Kayaknya Hana udah menghabiskan semua kisah sedih di hidupnya semasa kecil, jadi sekarang yang tersisa cuma bagian senang-senangnya aja. Gue harap memang begitu, because she deserve all the love and happiness in the world.

“Maafin jangan?”

“Maafin dong.”

Hana mengetuk-ngetuk dagunya seolah menimbang-nimbang sesuatu.

“Oke. Hokben gimana?”

“Lo serius?” Mata gue membelalak. “Tadi katanya mau kebab sama takoyaki?”

“Kalau bisa tiga kenapa harus dua? Ayo, si anak babi yang lo bilang ini udah kelaparan.”

Gue tergelak, sementara Hana mengamit tangan gue dan menarik gue menuju restoran tujuannya. Yah, lagi-lagi, kalau terlanjur sayang, memangnya gue bisa apa?

“Lo gak boleh nge-date sama orang lain kalau gini ceritanya. Kasian pacar lo kalau harus menuhin napsu makan lo yang kayak bocah kelaparan Somalia.”

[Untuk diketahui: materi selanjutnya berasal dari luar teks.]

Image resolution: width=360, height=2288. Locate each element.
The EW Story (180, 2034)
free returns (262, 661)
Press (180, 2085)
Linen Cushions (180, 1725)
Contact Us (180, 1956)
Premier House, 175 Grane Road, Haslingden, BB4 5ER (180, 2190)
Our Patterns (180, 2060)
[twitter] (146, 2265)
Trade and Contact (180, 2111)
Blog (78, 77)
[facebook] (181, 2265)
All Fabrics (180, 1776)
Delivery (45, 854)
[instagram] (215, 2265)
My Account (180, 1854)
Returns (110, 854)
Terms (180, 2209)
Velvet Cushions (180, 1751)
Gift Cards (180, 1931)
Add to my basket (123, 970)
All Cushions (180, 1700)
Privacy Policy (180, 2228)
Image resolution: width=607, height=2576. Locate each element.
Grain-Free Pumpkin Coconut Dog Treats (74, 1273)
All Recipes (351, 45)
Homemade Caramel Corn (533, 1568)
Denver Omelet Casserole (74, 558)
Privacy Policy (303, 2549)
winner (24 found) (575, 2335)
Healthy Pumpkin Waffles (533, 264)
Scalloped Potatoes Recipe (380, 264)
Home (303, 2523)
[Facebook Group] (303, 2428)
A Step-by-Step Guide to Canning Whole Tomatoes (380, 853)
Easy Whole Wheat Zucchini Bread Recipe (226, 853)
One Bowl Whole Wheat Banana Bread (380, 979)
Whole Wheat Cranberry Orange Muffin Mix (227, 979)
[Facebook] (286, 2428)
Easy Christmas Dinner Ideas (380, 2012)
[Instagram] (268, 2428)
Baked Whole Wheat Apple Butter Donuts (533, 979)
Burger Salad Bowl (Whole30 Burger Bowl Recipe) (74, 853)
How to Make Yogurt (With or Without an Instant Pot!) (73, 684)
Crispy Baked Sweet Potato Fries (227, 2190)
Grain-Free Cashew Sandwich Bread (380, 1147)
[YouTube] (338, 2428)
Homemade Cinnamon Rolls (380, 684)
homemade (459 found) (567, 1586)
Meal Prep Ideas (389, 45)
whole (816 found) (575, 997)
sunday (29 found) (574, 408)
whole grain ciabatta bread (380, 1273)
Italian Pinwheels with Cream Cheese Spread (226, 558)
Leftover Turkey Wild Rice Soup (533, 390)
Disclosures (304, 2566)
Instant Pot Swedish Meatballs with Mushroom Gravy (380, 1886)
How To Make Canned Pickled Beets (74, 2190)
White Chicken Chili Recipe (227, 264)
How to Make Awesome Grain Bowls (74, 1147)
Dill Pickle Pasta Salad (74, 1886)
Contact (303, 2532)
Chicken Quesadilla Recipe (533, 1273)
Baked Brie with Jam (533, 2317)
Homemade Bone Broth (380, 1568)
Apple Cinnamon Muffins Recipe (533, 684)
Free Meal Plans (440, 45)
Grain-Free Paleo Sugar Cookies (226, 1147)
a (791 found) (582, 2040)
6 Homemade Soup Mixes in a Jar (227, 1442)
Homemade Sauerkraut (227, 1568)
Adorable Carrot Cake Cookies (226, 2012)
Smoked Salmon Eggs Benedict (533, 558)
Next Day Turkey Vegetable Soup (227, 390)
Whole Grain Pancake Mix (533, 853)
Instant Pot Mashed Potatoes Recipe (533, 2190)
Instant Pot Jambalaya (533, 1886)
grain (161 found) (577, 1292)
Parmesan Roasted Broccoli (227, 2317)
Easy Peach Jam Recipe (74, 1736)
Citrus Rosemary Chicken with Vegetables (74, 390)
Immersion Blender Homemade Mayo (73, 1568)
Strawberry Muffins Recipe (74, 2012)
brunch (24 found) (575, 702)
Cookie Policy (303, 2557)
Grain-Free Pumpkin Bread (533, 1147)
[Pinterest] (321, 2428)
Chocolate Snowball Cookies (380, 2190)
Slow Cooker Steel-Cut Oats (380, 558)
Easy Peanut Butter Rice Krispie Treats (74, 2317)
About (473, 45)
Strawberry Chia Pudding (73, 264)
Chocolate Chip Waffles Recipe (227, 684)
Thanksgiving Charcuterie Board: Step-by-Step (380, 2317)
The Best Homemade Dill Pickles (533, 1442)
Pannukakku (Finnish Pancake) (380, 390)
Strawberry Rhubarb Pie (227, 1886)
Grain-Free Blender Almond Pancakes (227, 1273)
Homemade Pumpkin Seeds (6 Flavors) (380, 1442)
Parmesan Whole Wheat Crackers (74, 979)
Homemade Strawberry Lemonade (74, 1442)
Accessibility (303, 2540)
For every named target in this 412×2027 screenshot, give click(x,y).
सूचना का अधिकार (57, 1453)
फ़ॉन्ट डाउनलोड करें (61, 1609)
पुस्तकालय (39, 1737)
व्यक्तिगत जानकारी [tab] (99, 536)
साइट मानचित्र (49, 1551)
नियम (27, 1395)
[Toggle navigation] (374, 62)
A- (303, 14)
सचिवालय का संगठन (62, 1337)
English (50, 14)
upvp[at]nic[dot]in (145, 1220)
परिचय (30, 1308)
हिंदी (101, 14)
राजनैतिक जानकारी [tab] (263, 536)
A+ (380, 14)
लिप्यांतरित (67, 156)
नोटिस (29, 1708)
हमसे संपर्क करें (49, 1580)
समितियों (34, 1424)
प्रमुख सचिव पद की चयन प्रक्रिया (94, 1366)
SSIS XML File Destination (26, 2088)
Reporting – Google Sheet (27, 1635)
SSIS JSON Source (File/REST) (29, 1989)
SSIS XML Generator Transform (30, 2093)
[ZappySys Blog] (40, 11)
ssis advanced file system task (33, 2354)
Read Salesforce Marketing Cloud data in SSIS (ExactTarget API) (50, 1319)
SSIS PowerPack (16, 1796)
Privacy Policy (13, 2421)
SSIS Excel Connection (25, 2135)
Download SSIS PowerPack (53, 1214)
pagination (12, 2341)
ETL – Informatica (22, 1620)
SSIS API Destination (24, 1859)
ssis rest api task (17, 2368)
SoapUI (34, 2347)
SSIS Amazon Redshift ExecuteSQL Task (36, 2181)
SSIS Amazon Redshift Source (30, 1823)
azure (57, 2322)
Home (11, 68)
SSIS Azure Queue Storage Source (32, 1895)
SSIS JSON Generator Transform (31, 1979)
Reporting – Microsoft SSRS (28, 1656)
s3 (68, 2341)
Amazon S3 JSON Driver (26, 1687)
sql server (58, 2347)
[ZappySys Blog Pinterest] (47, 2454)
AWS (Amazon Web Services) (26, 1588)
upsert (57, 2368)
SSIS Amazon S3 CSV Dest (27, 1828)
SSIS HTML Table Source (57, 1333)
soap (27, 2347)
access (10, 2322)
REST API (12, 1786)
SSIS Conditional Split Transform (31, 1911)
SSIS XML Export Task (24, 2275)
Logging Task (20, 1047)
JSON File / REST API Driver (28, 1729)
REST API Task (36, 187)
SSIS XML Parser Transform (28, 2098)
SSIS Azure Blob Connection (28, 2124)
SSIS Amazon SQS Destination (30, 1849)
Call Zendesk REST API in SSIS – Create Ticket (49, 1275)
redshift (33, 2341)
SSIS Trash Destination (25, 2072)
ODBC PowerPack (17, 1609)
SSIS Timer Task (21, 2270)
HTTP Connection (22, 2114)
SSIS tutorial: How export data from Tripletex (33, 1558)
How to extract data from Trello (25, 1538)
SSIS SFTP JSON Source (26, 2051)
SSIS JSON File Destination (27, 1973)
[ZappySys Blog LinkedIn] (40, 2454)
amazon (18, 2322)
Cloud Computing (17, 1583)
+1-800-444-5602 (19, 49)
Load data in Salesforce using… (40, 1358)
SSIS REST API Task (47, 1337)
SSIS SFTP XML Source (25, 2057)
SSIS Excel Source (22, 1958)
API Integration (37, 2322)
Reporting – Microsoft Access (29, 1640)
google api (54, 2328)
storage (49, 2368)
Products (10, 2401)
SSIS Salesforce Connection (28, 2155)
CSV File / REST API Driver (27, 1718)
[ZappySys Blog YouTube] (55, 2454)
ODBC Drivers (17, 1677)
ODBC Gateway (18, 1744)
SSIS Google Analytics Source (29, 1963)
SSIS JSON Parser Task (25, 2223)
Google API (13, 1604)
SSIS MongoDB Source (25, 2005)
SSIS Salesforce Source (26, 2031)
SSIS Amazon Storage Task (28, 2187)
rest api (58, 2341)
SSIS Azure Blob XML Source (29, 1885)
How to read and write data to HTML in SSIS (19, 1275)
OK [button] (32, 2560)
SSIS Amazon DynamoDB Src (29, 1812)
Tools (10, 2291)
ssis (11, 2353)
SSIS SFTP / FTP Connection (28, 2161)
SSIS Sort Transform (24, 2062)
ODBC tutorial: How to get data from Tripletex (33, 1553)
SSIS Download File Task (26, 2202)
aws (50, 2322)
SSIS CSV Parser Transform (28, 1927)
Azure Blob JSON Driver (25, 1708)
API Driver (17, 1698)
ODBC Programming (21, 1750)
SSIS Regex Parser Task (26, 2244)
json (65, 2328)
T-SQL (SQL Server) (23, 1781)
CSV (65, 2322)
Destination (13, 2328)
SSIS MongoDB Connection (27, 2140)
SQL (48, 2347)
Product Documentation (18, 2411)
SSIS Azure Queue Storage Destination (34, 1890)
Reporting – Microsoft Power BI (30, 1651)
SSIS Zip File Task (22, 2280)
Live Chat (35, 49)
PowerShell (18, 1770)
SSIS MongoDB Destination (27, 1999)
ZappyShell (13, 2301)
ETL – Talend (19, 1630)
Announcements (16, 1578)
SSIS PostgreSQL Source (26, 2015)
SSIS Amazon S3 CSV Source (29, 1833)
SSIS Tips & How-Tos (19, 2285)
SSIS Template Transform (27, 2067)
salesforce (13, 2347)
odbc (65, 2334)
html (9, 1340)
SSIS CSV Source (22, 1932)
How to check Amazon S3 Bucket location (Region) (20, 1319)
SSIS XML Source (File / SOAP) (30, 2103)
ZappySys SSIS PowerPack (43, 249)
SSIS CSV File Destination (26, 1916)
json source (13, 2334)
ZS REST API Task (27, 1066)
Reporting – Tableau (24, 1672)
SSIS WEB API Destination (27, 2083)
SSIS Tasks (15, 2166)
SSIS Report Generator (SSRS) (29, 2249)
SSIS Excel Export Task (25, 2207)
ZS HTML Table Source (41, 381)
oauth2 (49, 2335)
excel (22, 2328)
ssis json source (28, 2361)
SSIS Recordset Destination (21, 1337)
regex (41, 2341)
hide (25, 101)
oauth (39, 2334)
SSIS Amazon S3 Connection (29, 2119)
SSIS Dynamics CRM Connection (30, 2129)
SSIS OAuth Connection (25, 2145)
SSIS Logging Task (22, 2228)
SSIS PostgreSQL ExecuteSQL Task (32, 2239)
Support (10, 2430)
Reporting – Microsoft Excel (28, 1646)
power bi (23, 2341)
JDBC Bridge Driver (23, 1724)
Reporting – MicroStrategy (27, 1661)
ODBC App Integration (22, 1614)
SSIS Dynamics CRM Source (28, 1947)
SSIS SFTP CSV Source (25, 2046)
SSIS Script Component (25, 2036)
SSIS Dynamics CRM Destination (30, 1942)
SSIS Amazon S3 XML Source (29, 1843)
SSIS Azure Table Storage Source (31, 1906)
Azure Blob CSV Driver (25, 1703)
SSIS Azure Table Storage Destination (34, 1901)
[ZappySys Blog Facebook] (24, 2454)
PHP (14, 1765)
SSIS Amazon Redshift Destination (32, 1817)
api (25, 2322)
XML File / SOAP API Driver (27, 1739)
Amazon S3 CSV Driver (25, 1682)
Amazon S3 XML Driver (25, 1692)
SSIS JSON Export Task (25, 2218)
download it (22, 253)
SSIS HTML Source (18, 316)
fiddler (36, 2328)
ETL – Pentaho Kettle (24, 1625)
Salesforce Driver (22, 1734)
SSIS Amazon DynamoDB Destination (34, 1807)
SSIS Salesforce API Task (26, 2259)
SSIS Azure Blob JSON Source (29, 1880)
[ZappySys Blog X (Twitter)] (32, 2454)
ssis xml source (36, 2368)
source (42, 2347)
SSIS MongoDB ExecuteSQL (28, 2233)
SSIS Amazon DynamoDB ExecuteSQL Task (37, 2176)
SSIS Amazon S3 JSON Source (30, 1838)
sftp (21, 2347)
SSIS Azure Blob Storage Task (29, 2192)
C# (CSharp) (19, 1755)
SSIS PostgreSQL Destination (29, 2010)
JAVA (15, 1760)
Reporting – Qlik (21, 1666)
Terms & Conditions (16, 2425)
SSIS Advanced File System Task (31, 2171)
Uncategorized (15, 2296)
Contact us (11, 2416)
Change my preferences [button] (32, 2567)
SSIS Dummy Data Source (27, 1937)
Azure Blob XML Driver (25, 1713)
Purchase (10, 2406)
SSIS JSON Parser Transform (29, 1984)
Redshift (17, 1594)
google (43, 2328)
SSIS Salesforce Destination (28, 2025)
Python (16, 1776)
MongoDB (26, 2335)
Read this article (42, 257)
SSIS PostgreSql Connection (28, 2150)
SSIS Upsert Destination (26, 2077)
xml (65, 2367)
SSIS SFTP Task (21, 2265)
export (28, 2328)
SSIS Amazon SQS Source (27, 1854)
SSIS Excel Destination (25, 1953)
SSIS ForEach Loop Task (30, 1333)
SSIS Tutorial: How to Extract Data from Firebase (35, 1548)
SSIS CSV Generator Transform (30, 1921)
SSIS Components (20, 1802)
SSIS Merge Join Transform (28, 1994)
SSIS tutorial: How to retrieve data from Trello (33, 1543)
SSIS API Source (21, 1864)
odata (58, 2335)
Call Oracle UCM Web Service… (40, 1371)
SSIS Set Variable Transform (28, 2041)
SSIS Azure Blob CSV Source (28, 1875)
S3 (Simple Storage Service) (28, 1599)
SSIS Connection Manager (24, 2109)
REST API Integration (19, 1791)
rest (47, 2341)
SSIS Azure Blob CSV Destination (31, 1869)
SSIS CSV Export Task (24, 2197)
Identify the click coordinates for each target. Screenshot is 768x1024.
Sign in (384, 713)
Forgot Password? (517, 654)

Hana gak tersinggung sama kalimat gue, dia malah terkikik sendiri. Katanya, “Gue kayak gini cuma ke lo aja kok, Ken. Gak usah khawatir.”

Tangan gue bergerak buat menepuk-nepuk puncak kepalanya lagi, bikin Hana tersenyum sampai kedua matanya tinggal segaris. Lucu.

Janji, ya? Rakusnya kalau sama gue aja. Gue gak rela kalau lo mulai bergantung ke orang lain soalnya.